Networking / Communications

Introducing NVIDIA BlueField-4-Powered Inference Context Memory Storage Platform for the Next Frontier of AI

AI‑native organizations increasingly face scaling challenges as agentic AI workflows drive context windows to millions of tokens and models scale toward trillions of parameters. These systems currently rely on agentic long‑term memory for context that persists across turns, tools, and sessions so agents can build on prior reasoning instead of starting from scratch on every request. 

As context windows increase, Key-Value (KV) cache capacity requirements grow proportionally, while the compute requirements to recalculate that history grow much faster, making KV cache reuse and efficient storage essential for performance and efficiency. 

This increases pressure on existing memory hierarchies, forcing AI providers to choose between scarce GPU high‑bandwidth memory (HBM) and general‑purpose storage tiers optimized for durability, data management, and protection—not for serving ephemeral, AI-native, KV cache—driving up power consumption, inflating cost per token, and leaving expensive GPUs underutilized.

The NVIDIA Rubin platform enables AI-native organizations to scale inference infrastructure and meet the demands of the agentic era. The platform organizes AI infrastructure into compute pods, which are multi-rack units of GPUs, NVIDIA Spectrum‑X Ethernet networking, and storage that serve as the basic scale-out building block for AI factories

Within each pod, NVIDIA Inference Context Memory Storage (ICMS) Platform provides a new class of AI-native storage infrastructure designed for gigascale inference.
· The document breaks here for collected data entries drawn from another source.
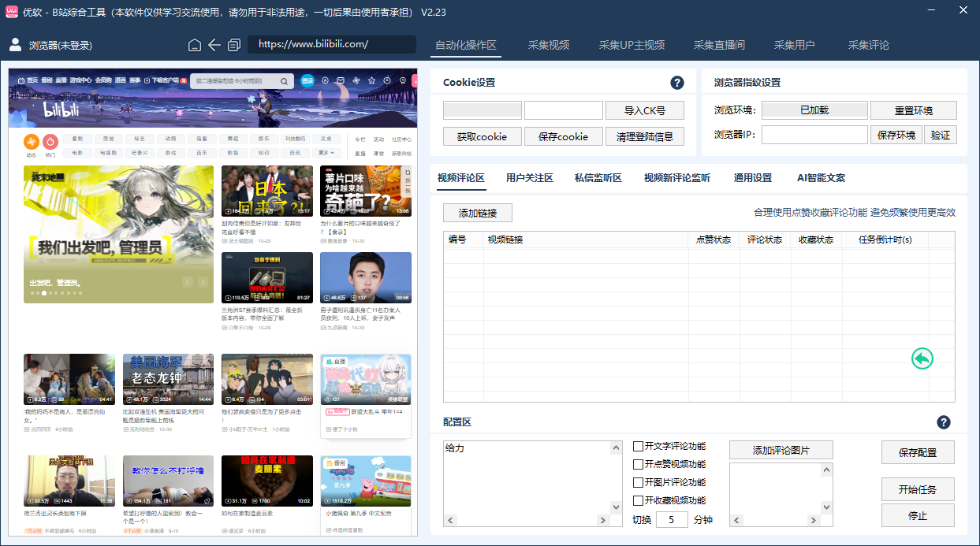
Task: Open the AI智能文案 tab
Action: click(821, 178)
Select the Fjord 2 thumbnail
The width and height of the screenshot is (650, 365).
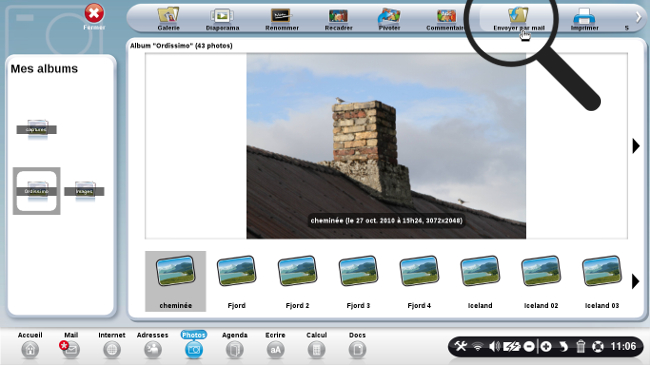297,282
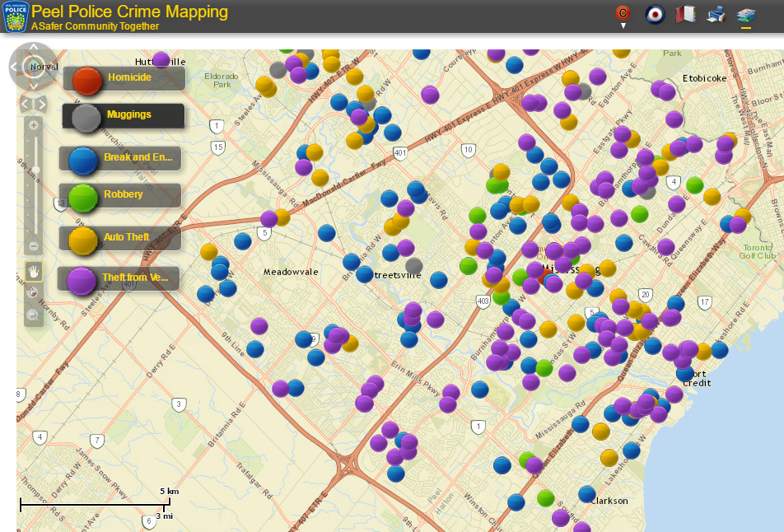Print the crime map using the printer icon
The width and height of the screenshot is (784, 532).
tap(715, 13)
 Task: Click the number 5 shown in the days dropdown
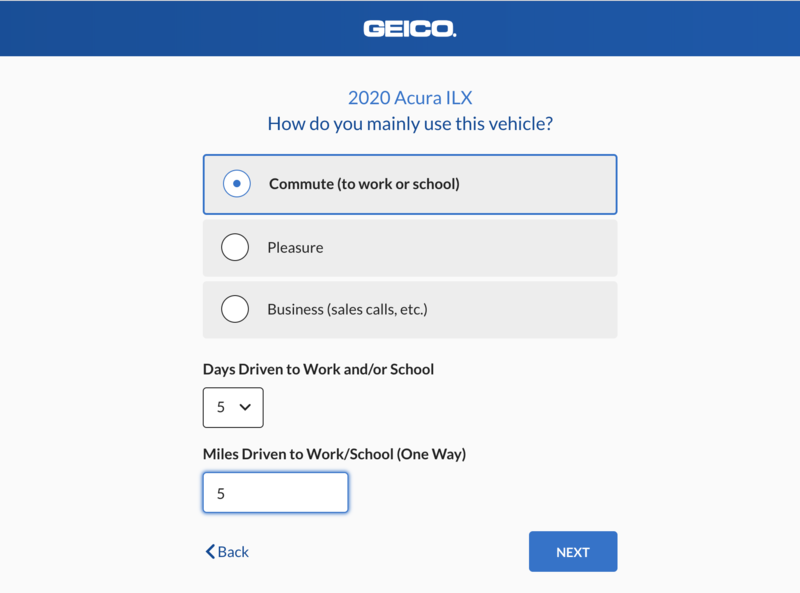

NVIDIA Spectrum‑X Ethernet provides predictable, low‑latency, and high‑bandwidth RDMA connectivity ensuring consistent, low‑jitter data access to shared KV cache at scale. 

Powered by the NVIDIA BlueField-4 data processor, the Rubin platform establishes an optimized context memory tier that augments existing networked object and file storage by holding latency‑sensitive, reusable inference context and prestaging it to increase GPU utilization. It delivers additional context storage that enables 5x higher tokens‑per‑second (TPS), and is 5x more power efficient than traditional storage. 

This post explains how growing agentic AI workloads and long-context inference put increasing pressure on existing memory and storage tiers, and introduces the NVIDIA Inference Context Memory Storage (ICMS) platform as a new context tier in Rubin AI factories to deliver higher throughput, better power efficiency, and scalable KV cache reuse.

A new inference paradigm and a context storage challenge

Organizations face new scalability challenges as models evolve from simple chatbots to complex, multiturn agentic workflows. With foundation models reaching trillions of parameters and context windows spanning millions of tokens, the three AI scaling laws (pretraining, post-training, and test-time scaling) are driving a surge in compute-intensive reasoning. Agents are no longer stateless chatbots and depend on long‑term memory of conversations, tools, and intermediate results, shared across services and revisited over time.

In transformer-based models, that long‑term memory is realized as inference context, also known as KV cache. This preserves inference-time context so the model does not recompute history for every new token. As sequence lengths increase, the KV cache grows linearly, forcing it to persist across longer sessions and be shared across inference services. 

This evolution positions KV cache as a unique class of AI‑native data defined by a specific duality: it is critical for performance yet inherently ephemeral. In agentic systems, KV cache effectively becomes the model’s long‑term memory, reused and extended across many steps rather than discarded after a single-prompt response. 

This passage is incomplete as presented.